◆ Exercise prompt
Among the lines below, take the one holding "[Expand sidebar category 'Migrating", the one holding "update_description (101, 2044)", and all lines between them. Set them down exactly.
* * * * * * *
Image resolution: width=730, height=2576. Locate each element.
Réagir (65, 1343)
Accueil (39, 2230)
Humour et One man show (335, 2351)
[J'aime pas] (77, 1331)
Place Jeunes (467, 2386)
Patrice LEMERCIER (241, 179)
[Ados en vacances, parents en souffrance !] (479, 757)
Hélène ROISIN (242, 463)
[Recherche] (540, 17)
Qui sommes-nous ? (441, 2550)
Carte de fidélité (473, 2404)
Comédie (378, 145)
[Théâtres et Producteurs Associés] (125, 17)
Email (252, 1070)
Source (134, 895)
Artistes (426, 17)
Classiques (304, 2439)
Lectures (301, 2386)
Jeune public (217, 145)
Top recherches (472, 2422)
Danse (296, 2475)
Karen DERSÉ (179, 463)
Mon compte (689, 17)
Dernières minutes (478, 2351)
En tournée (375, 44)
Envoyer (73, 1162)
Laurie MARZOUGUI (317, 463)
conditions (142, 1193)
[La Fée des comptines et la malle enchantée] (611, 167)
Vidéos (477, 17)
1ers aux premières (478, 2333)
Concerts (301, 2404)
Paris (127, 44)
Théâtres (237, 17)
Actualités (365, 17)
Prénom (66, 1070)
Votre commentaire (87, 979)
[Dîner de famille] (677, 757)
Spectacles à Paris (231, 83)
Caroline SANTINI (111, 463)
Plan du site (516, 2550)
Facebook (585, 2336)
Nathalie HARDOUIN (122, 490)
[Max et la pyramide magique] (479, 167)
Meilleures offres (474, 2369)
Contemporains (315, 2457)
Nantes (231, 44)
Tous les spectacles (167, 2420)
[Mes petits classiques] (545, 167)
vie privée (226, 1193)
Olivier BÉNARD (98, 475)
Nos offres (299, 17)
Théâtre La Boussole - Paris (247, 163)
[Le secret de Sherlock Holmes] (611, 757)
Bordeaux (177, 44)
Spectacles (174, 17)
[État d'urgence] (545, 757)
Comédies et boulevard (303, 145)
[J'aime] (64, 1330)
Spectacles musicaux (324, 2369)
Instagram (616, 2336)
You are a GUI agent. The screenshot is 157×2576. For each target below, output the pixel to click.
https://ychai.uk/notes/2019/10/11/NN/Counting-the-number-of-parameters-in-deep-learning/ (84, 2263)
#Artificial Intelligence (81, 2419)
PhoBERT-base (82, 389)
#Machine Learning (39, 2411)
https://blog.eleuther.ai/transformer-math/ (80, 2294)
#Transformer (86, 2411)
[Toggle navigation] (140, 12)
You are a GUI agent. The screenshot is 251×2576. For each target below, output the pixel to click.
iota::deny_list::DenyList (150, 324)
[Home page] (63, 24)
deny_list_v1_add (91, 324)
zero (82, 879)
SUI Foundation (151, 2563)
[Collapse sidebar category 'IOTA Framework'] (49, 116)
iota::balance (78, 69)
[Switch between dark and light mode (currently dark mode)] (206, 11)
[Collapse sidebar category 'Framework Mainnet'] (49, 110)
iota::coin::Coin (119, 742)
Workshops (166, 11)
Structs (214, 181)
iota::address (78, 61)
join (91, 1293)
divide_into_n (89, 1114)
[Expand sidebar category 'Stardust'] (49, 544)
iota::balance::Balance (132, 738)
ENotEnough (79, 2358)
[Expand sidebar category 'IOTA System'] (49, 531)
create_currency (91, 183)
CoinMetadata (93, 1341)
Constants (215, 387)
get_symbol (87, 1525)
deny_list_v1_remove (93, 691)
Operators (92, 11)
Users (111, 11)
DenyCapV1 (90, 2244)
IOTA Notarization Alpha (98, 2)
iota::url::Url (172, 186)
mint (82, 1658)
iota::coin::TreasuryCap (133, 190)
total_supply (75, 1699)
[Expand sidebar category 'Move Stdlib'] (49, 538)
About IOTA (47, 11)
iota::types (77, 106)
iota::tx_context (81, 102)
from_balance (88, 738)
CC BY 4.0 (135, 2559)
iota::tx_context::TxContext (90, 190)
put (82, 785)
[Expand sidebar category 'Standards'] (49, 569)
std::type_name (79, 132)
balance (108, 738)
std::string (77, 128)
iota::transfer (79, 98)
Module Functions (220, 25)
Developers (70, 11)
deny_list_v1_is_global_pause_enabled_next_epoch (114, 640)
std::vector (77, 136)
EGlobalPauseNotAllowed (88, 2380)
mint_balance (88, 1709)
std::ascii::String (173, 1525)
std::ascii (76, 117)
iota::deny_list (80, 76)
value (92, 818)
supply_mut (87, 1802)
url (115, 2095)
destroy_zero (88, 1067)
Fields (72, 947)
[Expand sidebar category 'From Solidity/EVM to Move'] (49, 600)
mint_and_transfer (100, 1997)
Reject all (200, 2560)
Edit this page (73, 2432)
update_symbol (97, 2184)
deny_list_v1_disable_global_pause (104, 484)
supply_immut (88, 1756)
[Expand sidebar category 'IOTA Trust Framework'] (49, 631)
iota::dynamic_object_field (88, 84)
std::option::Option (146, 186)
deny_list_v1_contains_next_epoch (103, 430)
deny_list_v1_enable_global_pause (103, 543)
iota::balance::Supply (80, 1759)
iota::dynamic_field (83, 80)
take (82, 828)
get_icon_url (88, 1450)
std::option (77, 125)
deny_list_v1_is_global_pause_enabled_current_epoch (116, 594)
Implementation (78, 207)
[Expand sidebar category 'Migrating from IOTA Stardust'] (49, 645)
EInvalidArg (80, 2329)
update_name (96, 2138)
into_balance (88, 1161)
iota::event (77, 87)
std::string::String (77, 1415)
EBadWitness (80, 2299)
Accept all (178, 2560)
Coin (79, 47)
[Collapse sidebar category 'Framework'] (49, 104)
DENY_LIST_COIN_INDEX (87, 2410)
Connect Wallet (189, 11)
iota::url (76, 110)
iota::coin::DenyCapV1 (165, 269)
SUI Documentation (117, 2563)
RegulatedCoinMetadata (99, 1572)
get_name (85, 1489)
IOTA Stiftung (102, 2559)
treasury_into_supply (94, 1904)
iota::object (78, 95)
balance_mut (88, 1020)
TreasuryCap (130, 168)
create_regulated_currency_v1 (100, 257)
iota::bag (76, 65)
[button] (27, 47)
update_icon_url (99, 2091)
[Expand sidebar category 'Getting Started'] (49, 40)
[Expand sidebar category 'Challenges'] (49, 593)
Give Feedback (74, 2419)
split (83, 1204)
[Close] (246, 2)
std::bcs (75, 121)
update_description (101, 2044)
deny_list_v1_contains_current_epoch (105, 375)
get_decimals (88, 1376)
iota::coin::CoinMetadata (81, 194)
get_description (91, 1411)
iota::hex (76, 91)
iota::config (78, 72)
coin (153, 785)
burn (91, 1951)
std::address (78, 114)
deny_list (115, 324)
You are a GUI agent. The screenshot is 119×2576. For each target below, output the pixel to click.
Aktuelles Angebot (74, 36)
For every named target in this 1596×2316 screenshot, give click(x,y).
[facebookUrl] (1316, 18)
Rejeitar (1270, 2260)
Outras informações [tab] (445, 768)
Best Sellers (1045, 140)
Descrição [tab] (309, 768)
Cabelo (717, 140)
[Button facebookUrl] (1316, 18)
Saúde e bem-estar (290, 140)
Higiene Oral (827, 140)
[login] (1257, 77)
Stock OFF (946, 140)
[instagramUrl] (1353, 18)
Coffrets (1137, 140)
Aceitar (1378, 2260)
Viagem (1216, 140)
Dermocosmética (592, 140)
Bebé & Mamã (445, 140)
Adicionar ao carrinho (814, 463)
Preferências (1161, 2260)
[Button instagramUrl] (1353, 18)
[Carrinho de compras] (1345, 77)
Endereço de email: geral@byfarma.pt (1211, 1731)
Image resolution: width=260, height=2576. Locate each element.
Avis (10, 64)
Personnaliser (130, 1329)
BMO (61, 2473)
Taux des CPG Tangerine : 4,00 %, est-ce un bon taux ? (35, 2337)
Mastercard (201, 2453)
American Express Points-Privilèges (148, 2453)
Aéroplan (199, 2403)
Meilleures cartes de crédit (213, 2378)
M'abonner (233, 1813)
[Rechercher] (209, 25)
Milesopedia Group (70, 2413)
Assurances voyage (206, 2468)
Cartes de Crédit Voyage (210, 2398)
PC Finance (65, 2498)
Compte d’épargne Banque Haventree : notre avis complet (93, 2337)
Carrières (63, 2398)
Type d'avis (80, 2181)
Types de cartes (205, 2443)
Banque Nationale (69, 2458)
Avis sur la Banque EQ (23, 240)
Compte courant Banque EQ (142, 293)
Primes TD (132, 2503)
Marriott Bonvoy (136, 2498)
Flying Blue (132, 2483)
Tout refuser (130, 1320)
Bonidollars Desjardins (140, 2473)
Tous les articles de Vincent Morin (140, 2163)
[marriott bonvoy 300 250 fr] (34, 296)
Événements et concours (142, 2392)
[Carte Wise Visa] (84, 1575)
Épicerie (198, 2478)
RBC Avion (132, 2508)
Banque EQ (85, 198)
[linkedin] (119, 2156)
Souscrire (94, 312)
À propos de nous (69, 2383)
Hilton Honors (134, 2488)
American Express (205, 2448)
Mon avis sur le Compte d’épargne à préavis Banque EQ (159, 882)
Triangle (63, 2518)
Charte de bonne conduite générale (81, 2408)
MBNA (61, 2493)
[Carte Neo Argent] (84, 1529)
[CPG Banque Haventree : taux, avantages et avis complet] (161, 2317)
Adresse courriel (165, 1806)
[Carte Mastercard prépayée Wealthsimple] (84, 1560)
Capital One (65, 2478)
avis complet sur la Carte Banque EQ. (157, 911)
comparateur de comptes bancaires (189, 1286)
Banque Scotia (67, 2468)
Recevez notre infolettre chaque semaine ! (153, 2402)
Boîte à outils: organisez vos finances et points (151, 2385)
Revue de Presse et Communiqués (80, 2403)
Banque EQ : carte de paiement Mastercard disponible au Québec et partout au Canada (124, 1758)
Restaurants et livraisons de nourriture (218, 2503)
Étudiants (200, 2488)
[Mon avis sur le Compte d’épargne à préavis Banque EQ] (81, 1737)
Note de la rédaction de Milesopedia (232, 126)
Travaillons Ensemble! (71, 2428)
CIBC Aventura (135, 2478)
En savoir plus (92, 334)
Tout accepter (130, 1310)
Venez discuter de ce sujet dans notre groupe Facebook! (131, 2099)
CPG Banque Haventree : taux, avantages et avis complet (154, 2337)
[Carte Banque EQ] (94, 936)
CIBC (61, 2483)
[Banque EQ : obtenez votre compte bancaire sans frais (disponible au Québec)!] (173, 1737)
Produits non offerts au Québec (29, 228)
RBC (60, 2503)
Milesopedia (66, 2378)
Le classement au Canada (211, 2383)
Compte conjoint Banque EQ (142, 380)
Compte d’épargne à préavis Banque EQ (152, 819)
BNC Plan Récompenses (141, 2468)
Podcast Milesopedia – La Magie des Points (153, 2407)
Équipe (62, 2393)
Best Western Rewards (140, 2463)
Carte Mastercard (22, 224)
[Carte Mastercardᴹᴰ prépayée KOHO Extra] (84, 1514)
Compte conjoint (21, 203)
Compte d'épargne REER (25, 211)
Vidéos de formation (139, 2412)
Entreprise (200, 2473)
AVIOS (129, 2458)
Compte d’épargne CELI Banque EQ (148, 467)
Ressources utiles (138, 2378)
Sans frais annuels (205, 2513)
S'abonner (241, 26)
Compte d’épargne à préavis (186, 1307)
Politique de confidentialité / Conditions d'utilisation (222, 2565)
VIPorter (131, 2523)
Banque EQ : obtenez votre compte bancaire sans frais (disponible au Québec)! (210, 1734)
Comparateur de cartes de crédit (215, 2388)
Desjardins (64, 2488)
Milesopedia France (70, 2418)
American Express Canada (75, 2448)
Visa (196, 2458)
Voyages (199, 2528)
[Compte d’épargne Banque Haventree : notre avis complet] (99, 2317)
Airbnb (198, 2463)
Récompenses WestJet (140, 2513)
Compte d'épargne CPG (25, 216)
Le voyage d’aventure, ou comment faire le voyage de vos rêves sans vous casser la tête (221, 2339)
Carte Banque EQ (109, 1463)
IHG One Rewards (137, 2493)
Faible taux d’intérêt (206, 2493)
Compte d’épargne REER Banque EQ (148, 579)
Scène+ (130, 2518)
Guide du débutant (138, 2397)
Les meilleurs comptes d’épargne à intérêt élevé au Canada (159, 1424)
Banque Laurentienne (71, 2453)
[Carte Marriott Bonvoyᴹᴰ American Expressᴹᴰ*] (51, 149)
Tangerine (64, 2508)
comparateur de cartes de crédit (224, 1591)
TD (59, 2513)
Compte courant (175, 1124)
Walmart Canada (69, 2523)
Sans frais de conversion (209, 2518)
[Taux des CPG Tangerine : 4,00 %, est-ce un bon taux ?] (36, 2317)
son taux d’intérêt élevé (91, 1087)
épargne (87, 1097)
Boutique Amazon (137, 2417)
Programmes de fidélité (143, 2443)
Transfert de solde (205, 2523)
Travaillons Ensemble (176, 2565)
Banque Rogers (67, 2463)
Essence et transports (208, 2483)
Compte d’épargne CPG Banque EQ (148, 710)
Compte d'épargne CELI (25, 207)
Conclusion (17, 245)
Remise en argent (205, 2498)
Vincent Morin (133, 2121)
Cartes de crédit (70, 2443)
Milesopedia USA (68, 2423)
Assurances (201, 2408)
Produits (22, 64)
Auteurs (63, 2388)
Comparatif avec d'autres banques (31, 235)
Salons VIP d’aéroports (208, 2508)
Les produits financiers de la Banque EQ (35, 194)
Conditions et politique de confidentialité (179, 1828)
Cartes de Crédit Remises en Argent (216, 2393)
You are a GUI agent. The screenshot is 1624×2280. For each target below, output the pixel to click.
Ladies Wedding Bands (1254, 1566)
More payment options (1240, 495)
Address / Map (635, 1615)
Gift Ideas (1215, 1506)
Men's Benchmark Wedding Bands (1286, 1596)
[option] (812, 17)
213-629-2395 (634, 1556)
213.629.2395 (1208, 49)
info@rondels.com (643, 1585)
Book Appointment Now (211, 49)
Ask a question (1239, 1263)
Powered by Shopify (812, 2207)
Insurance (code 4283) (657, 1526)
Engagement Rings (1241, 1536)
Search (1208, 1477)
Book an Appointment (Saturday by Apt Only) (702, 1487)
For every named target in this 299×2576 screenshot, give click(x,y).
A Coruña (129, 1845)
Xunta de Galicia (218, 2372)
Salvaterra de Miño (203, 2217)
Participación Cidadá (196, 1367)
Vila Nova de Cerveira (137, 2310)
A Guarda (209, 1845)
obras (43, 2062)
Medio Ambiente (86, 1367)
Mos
* * * * * * *
◆ Written reply
[Expand sidebar category 'Migrating from IOTA Stardust'] (49, 645)
EInvalidArg (80, 2329)
update_name (96, 2138)
into_balance (88, 1161)
iota::event (77, 87)
std::string::String (77, 1415)
EBadWitness (80, 2299)
Accept all (178, 2560)
Coin (79, 47)
[Collapse sidebar category 'Framework'] (49, 104)
DENY_LIST_COIN_INDEX (87, 2410)
Connect Wallet (189, 11)
iota::url (76, 110)
iota::coin::DenyCapV1 (165, 269)
SUI Documentation (117, 2563)
RegulatedCoinMetadata (99, 1572)
get_name (85, 1489)
IOTA Stiftung (102, 2559)
treasury_into_supply (94, 1904)
iota::object (78, 95)
balance_mut (88, 1020)
TreasuryCap (130, 168)
create_regulated_currency_v1 (100, 257)
iota::bag (76, 65)
[button] (27, 47)
update_icon_url (99, 2091)
[Expand sidebar category 'Getting Started'] (49, 40)
[Expand sidebar category 'Challenges'] (49, 593)
Give Feedback (74, 2419)
split (83, 1204)
[Close] (246, 2)
std::bcs (75, 121)
update_description (101, 2044)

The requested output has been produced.